I think that is right.  In software we like to use the actual sojourn time within the queue of the candidate packet, but in hardware it is often convenient to use the queue length instead.

More generally, I notice it's a surprisingly common misconception on this list that RFC-3168 states that marking should happen when, or just before, packets would otherwise be dropped.  A little critical thought will show that this is absurd; AQM is supposed to leverage congestion-control behaviour to keep the queue depth well away from the hard tail-drop zone on average.  What the spec *actually* says is that an AQM should substitute packet drops for marking, when the packet is not ECT and therefore cannot be marked; this is practically the inverse of the misconception noted.

In particular, I believe marking should definitely occur by the time the queue is half-full, or more precisely so that there is a full BDP (including queuing delay already incurred at the point the mark is applied) of space remaining in the queue.  Why?  To accommodate the RTT of control feedback delay before the signal to exit slow-start takes effect at the queue, during which the cwnd of a typical TCP will double.  Most AQMs do in fact satisfy that principle.

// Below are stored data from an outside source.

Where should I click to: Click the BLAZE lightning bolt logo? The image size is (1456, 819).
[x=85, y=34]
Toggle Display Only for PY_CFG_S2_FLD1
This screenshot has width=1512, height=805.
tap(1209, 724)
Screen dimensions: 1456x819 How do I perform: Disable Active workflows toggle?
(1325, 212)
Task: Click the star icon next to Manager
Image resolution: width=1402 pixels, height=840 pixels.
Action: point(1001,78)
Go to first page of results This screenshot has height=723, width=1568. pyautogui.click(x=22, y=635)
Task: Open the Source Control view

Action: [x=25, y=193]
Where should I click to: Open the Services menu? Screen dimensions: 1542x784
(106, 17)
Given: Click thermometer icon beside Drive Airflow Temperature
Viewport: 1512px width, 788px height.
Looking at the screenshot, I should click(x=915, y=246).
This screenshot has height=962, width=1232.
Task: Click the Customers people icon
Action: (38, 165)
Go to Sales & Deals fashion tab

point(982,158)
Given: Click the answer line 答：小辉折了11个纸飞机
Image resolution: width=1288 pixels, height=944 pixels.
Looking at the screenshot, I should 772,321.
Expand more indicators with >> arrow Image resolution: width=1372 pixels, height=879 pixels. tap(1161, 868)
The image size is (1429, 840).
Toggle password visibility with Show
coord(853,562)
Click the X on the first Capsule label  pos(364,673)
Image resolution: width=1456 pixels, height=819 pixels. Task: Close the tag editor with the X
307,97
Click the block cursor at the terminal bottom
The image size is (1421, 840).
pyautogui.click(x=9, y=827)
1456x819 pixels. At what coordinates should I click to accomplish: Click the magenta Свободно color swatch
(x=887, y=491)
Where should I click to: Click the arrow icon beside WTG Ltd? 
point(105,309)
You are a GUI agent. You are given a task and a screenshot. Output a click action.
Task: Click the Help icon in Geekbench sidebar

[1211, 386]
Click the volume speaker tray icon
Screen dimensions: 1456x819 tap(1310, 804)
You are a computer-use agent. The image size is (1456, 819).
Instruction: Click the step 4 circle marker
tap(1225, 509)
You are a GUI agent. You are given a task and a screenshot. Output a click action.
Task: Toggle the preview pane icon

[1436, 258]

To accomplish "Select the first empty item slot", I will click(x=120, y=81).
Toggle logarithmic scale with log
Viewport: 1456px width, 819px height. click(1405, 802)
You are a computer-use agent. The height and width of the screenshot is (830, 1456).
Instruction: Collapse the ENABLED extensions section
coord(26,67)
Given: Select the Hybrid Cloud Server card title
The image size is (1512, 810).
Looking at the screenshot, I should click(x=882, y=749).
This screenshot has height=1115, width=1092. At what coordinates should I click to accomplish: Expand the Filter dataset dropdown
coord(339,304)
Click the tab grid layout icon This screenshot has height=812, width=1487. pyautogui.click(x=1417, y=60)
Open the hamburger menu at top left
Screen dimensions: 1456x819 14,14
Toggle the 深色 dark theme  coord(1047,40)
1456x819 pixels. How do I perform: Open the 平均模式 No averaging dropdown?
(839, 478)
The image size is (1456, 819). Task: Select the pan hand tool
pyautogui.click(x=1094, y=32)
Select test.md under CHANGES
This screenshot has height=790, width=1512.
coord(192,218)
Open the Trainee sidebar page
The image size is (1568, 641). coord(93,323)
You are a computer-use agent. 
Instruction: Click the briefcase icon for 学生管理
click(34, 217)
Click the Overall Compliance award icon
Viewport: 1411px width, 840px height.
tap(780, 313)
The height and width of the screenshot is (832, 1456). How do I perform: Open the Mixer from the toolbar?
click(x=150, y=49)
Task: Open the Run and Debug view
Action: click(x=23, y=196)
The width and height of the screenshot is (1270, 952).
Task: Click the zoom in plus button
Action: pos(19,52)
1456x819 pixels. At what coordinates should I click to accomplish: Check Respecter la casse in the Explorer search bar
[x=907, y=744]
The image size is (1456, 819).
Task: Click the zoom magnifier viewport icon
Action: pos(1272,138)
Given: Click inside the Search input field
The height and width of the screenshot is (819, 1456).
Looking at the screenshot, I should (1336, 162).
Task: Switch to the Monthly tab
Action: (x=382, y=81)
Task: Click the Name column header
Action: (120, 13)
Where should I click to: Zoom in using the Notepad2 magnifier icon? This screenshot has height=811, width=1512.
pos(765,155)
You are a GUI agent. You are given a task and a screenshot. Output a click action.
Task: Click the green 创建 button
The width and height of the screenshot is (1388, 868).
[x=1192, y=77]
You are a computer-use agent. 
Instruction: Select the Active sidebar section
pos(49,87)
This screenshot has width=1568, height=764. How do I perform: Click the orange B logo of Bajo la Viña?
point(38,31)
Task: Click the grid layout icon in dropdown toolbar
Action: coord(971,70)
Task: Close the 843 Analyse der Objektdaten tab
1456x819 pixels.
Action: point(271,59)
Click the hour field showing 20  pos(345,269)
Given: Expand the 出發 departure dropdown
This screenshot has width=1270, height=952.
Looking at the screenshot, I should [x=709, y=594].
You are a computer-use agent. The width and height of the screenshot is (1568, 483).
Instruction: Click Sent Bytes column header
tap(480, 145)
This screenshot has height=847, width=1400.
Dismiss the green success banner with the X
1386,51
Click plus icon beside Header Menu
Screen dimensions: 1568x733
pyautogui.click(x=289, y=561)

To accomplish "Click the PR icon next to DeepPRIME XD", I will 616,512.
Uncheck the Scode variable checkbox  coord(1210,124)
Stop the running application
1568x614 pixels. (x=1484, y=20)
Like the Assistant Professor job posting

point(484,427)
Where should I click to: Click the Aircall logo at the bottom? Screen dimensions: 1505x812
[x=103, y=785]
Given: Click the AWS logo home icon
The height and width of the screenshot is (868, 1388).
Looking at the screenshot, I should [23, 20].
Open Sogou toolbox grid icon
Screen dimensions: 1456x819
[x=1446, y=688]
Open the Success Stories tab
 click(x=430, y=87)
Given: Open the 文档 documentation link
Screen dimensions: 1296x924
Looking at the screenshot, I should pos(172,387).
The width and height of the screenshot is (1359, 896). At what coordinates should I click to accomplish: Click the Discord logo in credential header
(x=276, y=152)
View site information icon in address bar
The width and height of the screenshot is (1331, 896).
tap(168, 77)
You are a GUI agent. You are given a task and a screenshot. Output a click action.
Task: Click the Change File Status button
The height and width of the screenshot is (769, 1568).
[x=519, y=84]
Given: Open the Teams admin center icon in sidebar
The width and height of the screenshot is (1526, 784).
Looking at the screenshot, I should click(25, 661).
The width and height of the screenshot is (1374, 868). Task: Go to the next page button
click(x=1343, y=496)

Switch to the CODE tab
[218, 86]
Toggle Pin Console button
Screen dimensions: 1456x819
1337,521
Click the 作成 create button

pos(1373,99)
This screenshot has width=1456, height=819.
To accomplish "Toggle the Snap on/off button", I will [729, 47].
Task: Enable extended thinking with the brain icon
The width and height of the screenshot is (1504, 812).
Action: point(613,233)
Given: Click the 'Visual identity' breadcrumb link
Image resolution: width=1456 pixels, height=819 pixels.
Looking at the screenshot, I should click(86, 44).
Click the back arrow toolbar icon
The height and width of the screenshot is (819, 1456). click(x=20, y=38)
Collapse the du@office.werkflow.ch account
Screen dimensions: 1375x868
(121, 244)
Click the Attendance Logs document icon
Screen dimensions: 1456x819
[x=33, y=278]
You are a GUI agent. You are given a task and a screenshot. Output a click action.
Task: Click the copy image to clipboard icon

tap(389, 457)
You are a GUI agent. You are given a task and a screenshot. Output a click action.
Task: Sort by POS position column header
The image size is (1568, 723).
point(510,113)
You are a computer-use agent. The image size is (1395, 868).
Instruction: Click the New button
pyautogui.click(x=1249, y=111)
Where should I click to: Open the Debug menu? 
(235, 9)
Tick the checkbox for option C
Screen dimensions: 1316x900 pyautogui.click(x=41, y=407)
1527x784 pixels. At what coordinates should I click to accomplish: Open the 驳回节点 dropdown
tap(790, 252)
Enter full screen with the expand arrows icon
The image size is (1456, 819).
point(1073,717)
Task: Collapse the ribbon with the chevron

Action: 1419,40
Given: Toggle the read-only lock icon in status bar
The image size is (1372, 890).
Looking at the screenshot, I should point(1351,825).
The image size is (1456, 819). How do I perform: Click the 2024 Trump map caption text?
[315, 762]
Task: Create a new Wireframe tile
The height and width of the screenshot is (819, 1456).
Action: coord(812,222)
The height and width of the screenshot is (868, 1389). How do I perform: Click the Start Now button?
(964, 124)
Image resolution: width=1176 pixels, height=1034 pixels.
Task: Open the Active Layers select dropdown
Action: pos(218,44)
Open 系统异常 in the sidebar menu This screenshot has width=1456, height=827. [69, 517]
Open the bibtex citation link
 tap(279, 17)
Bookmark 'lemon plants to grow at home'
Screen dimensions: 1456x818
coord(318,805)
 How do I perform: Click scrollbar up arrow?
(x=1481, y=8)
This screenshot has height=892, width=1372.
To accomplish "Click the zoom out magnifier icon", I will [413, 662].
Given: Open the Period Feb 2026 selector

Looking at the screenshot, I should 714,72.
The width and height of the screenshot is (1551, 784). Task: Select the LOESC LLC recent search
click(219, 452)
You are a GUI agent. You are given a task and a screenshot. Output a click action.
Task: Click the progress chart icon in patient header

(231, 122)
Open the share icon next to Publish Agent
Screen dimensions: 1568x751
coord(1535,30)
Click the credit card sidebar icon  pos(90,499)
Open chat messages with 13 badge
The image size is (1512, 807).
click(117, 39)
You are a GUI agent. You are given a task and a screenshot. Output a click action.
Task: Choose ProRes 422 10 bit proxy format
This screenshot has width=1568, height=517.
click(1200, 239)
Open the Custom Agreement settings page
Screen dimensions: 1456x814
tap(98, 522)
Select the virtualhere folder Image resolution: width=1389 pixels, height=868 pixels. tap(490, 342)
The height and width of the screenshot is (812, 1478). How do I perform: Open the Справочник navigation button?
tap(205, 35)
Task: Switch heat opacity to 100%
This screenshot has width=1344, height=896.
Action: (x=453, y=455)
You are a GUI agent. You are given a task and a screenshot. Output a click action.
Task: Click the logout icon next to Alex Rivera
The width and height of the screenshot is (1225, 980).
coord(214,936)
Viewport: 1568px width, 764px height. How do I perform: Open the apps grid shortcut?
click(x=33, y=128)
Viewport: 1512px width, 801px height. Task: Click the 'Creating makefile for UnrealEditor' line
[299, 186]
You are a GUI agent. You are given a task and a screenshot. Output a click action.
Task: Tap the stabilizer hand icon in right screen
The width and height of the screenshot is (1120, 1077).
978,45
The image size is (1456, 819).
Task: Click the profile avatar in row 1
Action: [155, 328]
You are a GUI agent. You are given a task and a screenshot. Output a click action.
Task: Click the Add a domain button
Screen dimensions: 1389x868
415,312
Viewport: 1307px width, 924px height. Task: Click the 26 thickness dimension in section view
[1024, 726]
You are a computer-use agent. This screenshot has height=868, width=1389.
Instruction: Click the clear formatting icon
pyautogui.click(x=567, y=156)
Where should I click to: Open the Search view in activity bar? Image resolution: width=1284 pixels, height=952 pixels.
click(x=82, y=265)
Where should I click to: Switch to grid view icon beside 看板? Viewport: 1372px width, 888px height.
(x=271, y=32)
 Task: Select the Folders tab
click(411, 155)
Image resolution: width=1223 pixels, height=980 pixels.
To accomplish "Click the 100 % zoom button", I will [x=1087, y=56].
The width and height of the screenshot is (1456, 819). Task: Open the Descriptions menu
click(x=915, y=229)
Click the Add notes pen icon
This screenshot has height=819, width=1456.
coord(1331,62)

>> RFC3168 ECN marking is already in the switch, the switch was modified to behave in a different manner, using the RFC3168 CE bits.  This different manner was turned OFF to do the dctcp tests and turned ON to do the dctcp-sce tests.
> Since the marking probability function and marking decision isn't part of 3168/ECN, the description here sounds like the switch is always conforming to 3168 behavior, but just using some custom decision logic for marking.
> Just trying to be clear on what we're really talking about ...

I think it's best to consider this an experimental prototype, in which the goal is to investigate whether the obtained behaviour is desirable and useful before continuing with more involved development.  From what I hear, and without going into needless detail, it was easier in the short term to set it up with CE marking and transform that into SCE codepoints at the receiver.  This was always going to be a temporary expedient.

Also from what I hear, experiments had previously been conducted using CE marking and the standard version of DCTCP in Linux, but without anywhere near the level of success seen in the results just posted.  It seems likely that faults in the DCTCP implementation were responsible, but this in turn raises the question of how well maintained that piece of code is, and how such faults were allowed to persist in the mainline codebase.

Linux is normally associated with better development practices than that.  The most reasonable explanation I can come up with is that DCTCP is not actually in widespread use, so when faults appeared they were not noticed by any party interested in having them fixed.  Or, perhaps more disturbingly, DCTCP *is* in widespread use in closed datacentre environments, but when the faults arose in production their effects were not recognised.

So in practice, this controlled experiment has validated certain principles associated with the DCTCP response function (well, a simplified version of it), and also shown that other response functions are similarly effective, when applied to an ultra-low-latency network.  It has also shown that the proposed feedback mechanism for SCE signals on TCP connections is viable, so the relatively complex AccECN mechanism isn't obviously needed. We have shown other results which show similarly good behaviour on Internet-scale latencies with real SCE marking, using a broadly similar marking function.  Overall these are encouraging results for us, and work will continue accordingly.

 - Jonathan Morton